* _TASK TO CARRY OUT_:
Up to and including the line bearing "The height and", output every line of the entries exactly as written, starting from the first; pictures stay out.

(Stored records)

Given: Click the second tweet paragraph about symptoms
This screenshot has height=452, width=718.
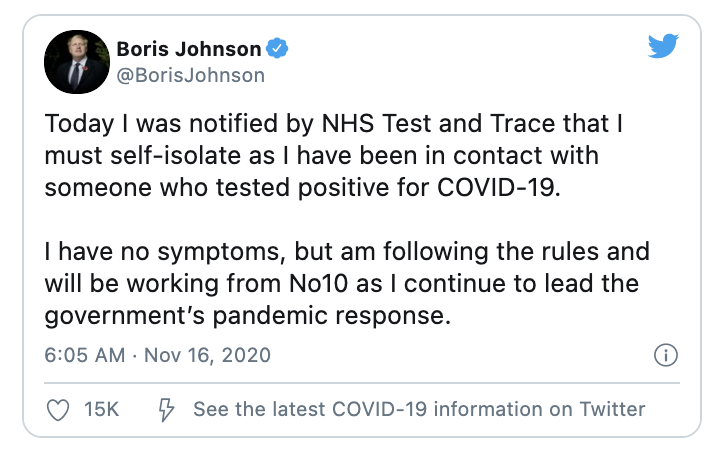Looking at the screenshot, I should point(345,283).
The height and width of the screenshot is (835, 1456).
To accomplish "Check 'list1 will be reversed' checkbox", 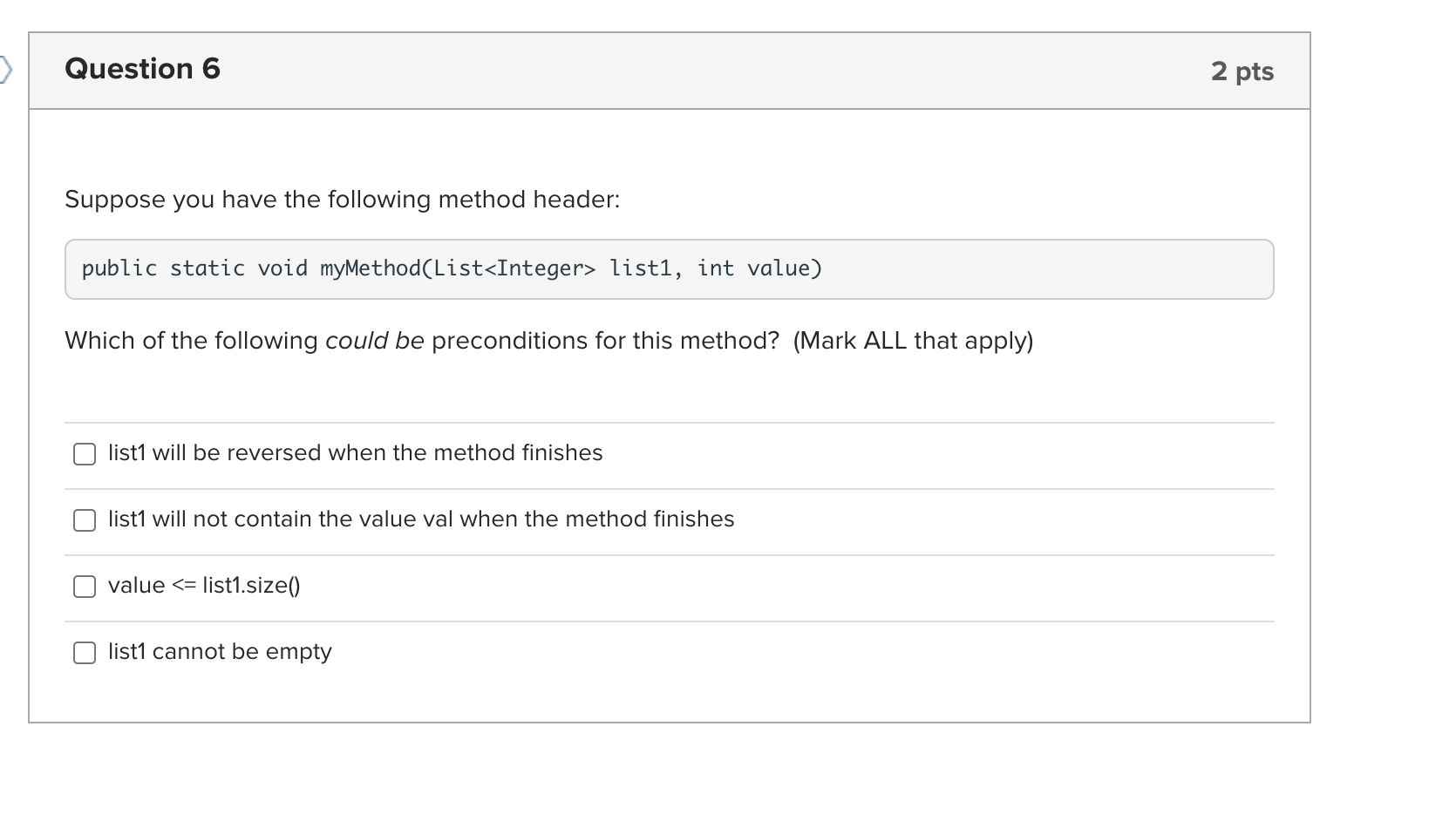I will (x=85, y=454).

* _TASK ANSWER_:
Given: Click the second tweet paragraph about symptoms
This screenshot has height=452, width=718.
Looking at the screenshot, I should point(345,283).
The height and width of the screenshot is (835, 1456).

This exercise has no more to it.